*EXERCISE GOAL*
Beneath this task are records; tally the lines in them that contain "한국야동" and report only the number.

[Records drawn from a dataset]
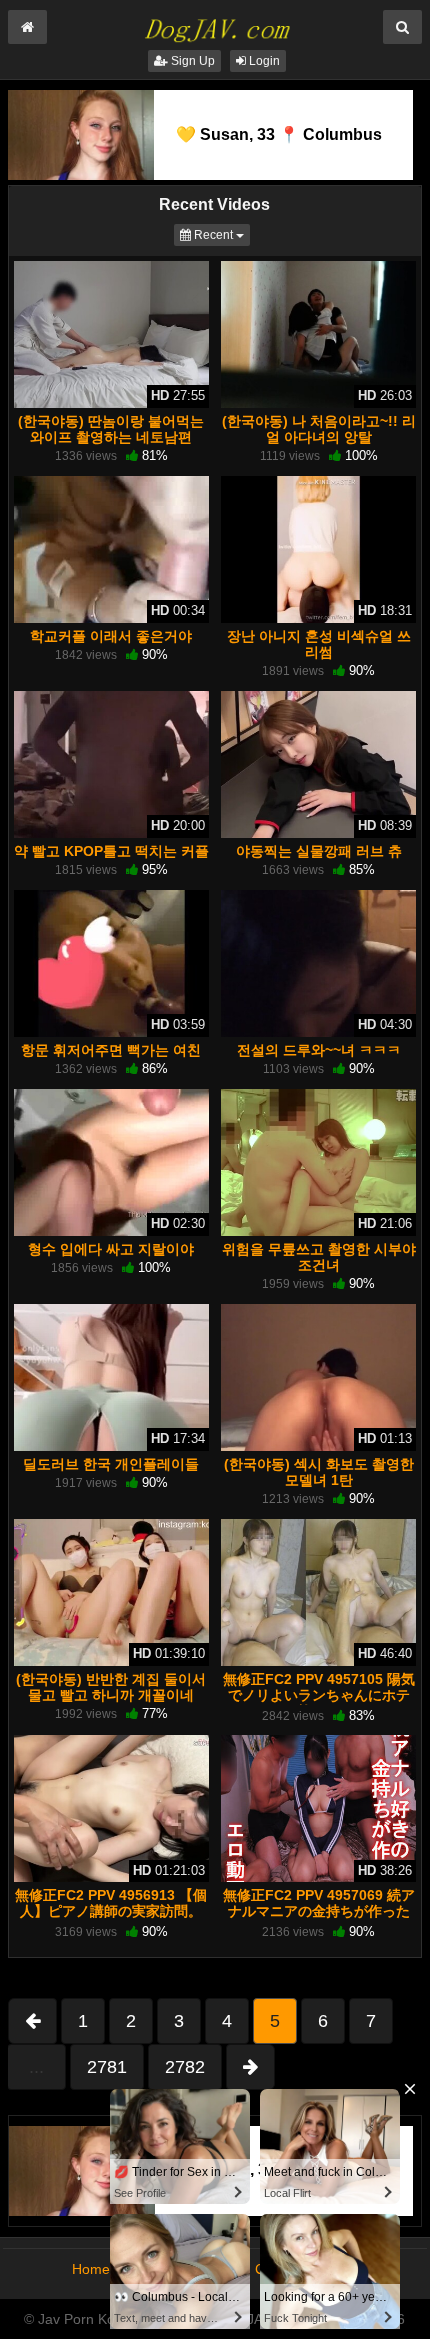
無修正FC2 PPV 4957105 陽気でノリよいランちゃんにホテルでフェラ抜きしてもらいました (319, 1703)
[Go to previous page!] (32, 2021)
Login (263, 61)
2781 (107, 2067)
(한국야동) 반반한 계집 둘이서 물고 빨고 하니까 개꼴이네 (111, 1687)
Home (91, 2269)
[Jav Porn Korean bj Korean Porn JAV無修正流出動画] (214, 24)
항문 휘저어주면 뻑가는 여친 (111, 1050)
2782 (185, 2067)
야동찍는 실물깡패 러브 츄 (319, 851)
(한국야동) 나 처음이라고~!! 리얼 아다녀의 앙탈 (319, 429)
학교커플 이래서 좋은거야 (111, 636)
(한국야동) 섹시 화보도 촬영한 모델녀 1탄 (319, 1472)
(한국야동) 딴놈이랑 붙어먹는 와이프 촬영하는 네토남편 (111, 429)
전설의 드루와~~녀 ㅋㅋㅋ (319, 1050)
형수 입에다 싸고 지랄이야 (111, 1249)
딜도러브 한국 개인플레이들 (111, 1464)
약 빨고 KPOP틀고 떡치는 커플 (111, 851)
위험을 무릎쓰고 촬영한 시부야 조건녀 (319, 1257)
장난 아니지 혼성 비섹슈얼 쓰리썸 (319, 644)
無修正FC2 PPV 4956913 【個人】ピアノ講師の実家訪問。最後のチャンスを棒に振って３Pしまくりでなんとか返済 (111, 1919)
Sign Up (191, 61)
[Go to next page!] (250, 2067)
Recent (220, 234)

*YOUR SOLUTION*
4